S2、获取两个以上所述第一分词有序集合,得到企业信息集合;
S3、分词预设的文本信息,得到第二分词集合;
S4、从所述企业信息集合中获取一第一分词有序集合;根据所述第二分词集合与所述一第一分词有序集合匹配的分词数量和匹配的分词在所述一第一分词有序集合中的序号,计算匹配分数;
S5、重复执行步骤S4,直至所述企业信息集合中的所有元素均被遍历;
S6、获取与具有最高匹配分数的所述第一分词有序集合对应的企业信息。
进一步地,所述S1具体为:
获取所述一企业信息中与行政区域划分对应的字符,得到行政区划分词;
获取所述一企业信息中与企业简称对应的字符,得到企业简称分词;
获取所述一企业信息中与企业性质对应的字符,得到企业性质分词;
获取所述一企业信息中与企业类型对应的字符,得到企业类型分词;
根据所述行政区划分词、所述企业简称分词、所述企业性质分词和所述企业类型分词生成所述第一分词有序集合。

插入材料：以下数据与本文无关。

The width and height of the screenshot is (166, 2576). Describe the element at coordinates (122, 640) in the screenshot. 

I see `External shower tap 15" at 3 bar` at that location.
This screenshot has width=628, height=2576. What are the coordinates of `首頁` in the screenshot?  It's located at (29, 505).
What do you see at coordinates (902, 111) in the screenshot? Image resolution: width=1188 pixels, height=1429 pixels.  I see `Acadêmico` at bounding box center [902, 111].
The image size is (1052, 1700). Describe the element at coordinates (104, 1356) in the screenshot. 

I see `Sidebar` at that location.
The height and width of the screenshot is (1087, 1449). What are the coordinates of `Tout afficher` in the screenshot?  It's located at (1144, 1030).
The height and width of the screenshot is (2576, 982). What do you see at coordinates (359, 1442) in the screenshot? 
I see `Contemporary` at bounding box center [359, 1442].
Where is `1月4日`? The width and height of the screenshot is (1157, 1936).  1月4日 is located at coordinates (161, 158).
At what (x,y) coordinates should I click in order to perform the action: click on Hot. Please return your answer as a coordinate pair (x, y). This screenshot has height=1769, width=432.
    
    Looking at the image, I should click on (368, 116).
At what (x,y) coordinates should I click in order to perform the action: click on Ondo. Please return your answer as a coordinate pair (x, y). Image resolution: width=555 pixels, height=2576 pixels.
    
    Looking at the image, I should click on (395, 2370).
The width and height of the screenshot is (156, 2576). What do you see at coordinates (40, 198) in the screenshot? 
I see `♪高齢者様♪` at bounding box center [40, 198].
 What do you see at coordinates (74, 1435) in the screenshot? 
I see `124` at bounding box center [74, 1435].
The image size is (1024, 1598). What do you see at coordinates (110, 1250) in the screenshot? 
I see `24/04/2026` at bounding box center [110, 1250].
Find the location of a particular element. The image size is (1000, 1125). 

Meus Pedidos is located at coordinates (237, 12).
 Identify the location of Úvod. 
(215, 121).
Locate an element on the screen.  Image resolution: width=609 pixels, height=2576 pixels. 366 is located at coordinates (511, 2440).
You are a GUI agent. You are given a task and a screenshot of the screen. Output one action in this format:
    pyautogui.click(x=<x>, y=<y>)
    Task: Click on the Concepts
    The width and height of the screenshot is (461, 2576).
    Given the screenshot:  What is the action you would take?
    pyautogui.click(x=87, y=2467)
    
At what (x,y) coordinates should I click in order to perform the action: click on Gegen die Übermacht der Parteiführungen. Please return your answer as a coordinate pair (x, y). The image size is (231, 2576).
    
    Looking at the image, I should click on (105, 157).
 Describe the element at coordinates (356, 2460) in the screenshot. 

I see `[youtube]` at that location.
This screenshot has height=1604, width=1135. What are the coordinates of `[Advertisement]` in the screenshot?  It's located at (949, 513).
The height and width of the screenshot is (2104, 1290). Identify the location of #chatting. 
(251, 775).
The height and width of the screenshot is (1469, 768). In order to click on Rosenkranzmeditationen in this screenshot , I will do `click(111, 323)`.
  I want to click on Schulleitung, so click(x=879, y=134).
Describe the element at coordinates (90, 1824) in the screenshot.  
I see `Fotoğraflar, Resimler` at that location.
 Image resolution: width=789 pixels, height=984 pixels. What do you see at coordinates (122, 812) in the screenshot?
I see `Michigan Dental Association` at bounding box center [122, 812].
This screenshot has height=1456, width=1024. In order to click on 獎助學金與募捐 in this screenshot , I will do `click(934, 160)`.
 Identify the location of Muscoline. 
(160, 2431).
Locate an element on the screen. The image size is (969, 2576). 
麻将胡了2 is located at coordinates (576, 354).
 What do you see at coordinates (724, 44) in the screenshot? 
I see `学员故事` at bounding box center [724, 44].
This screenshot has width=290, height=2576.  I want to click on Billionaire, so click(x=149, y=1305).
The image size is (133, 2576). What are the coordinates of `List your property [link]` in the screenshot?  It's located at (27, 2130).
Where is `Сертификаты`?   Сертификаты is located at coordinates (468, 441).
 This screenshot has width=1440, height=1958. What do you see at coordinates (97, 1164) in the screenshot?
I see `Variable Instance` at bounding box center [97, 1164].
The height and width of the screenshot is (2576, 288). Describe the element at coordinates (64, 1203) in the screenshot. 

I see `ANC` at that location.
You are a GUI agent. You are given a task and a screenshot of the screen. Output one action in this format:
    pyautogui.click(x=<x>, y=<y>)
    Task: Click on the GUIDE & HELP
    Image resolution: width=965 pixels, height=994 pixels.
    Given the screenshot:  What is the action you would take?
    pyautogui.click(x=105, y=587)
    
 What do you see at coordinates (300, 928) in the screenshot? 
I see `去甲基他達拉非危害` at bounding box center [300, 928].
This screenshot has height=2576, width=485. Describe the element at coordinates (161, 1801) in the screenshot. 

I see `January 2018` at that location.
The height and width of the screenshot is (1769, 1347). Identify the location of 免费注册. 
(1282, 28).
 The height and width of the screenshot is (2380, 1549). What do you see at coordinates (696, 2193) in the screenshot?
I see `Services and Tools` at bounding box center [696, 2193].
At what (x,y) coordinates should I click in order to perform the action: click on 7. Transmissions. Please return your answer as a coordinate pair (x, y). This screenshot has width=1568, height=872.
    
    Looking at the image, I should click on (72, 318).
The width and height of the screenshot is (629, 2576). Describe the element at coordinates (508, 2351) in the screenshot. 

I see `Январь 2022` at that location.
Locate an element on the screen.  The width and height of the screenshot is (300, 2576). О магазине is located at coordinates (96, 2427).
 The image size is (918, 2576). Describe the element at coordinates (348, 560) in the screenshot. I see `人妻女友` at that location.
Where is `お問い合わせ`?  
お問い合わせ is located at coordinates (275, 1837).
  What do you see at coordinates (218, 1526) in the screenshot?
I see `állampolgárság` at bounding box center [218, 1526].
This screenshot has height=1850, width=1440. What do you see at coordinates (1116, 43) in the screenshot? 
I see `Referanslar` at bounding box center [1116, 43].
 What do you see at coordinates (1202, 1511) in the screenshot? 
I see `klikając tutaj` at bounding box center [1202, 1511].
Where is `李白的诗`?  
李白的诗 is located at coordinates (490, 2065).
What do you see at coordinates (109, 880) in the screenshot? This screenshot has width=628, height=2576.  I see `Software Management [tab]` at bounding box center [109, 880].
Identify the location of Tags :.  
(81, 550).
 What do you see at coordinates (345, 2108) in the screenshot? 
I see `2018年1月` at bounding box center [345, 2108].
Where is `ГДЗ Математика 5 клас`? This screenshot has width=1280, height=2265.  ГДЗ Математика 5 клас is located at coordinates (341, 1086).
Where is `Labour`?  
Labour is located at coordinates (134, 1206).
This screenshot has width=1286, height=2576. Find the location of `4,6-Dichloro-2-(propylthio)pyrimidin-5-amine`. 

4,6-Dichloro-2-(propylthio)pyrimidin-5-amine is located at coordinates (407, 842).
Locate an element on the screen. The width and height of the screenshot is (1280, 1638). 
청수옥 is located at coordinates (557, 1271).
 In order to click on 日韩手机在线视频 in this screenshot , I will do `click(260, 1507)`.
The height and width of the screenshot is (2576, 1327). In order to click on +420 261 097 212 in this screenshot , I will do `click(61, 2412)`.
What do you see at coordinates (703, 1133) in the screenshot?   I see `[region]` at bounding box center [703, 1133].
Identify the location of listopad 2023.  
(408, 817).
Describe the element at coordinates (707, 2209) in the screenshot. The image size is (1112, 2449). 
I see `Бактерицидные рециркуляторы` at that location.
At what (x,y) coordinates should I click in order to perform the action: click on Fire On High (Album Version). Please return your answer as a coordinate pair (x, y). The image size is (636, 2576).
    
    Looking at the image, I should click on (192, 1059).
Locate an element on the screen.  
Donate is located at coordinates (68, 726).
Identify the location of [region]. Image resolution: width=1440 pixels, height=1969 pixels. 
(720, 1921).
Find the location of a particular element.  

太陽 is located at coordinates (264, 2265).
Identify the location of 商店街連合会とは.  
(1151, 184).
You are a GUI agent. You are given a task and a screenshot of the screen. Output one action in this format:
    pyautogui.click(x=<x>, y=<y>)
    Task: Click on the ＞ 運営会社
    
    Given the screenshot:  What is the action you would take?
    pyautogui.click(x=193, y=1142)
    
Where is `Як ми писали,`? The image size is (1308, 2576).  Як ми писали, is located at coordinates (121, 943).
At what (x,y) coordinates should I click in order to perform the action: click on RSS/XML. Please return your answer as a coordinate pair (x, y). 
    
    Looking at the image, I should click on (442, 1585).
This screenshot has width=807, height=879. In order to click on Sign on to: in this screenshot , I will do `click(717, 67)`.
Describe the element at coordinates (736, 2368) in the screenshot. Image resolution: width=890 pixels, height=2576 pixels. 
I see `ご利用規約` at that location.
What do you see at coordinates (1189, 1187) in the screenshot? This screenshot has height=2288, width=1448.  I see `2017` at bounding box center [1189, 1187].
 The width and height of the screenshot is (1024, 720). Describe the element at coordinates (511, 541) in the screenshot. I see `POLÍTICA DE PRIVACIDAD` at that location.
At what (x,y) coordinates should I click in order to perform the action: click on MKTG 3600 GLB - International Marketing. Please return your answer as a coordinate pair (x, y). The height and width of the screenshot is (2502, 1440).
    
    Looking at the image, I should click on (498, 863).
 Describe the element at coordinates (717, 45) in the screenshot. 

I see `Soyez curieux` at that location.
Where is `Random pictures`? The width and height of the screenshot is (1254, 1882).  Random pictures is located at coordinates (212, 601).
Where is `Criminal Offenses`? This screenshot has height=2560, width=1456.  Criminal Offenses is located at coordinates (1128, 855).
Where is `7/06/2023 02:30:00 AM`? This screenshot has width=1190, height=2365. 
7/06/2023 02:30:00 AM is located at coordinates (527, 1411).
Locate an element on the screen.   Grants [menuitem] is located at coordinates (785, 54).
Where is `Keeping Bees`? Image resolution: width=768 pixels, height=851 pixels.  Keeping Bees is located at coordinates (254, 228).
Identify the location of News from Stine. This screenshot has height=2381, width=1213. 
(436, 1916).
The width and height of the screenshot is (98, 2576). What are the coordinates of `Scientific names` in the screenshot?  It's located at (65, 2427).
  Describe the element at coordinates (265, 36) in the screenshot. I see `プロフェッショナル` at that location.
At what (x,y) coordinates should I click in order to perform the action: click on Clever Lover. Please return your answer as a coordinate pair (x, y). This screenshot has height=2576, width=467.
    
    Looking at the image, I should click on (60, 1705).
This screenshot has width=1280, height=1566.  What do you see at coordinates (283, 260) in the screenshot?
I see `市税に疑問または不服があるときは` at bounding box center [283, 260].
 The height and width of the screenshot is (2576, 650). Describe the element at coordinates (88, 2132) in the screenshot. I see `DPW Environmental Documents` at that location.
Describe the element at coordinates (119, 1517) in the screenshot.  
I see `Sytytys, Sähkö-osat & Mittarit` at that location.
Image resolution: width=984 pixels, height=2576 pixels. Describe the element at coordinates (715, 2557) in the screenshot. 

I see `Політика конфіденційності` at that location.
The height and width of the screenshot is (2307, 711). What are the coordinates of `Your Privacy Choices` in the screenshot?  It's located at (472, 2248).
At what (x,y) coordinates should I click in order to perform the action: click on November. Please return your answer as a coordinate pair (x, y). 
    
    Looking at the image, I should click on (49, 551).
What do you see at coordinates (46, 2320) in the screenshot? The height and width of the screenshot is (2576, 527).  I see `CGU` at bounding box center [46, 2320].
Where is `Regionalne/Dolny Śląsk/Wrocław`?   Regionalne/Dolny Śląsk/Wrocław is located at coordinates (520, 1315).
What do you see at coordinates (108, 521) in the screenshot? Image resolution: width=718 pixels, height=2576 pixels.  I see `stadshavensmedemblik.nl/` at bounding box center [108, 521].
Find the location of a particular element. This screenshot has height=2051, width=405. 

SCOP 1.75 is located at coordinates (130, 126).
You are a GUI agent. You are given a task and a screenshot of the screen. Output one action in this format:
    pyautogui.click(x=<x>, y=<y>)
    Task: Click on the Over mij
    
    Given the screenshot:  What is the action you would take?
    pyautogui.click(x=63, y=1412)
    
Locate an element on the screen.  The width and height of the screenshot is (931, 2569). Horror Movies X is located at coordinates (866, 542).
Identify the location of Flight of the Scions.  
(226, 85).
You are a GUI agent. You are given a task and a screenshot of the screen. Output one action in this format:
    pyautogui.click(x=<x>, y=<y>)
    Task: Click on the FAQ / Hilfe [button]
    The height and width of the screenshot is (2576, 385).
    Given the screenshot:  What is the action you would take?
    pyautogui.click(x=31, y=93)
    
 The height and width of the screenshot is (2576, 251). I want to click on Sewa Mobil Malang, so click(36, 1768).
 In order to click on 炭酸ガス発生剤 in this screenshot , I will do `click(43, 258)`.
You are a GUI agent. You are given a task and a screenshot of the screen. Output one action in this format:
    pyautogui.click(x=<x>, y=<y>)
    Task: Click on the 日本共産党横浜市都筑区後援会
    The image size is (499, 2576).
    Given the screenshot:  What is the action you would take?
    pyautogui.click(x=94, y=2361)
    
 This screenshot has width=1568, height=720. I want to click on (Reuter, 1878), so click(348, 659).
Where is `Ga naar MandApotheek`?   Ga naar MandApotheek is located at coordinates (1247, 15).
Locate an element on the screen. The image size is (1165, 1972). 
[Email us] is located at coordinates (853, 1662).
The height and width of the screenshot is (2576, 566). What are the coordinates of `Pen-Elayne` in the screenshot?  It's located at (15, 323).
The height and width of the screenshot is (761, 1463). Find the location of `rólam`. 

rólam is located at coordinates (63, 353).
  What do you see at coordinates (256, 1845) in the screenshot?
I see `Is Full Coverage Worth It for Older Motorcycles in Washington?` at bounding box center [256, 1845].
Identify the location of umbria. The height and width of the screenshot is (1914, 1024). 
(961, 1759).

进一步地,根据所述第二分词集合与所述一第一分词有序集合匹配的分词数量和匹配的分词在所述一第一分词有序集合中的序号,计算匹配分数,具体为:
当所述第二分词集合包含所述一第一分词有序集合时,设置与所述一第一分词有序集合对应的匹配分数为第一数值;
当所述第二分词集合只包含所述一第一分词有序集合中的所述企业简称分词、所述企业性质分词和所述企业类型分词时,设置与所述一第一分词有序集合对应的匹配分数为第二数值;
当所述第二分词集合只包含所述一第一分词有序集合中的所述企业简称分词和所述企业性质分词时,设置与所述一第一分词有序集合对应的匹配分数为第三数值;
当所述第二分词集合只包含所述一第一分词有序集合中的所述企业简称分词和所述企业类型分词时,设置与所述一第一分词有序集合对应的匹配分数为第四数值;
所述第一数值大于所述第二数值;所述第二数值大于所述第三数值;所述第三数值大于所述第四数值。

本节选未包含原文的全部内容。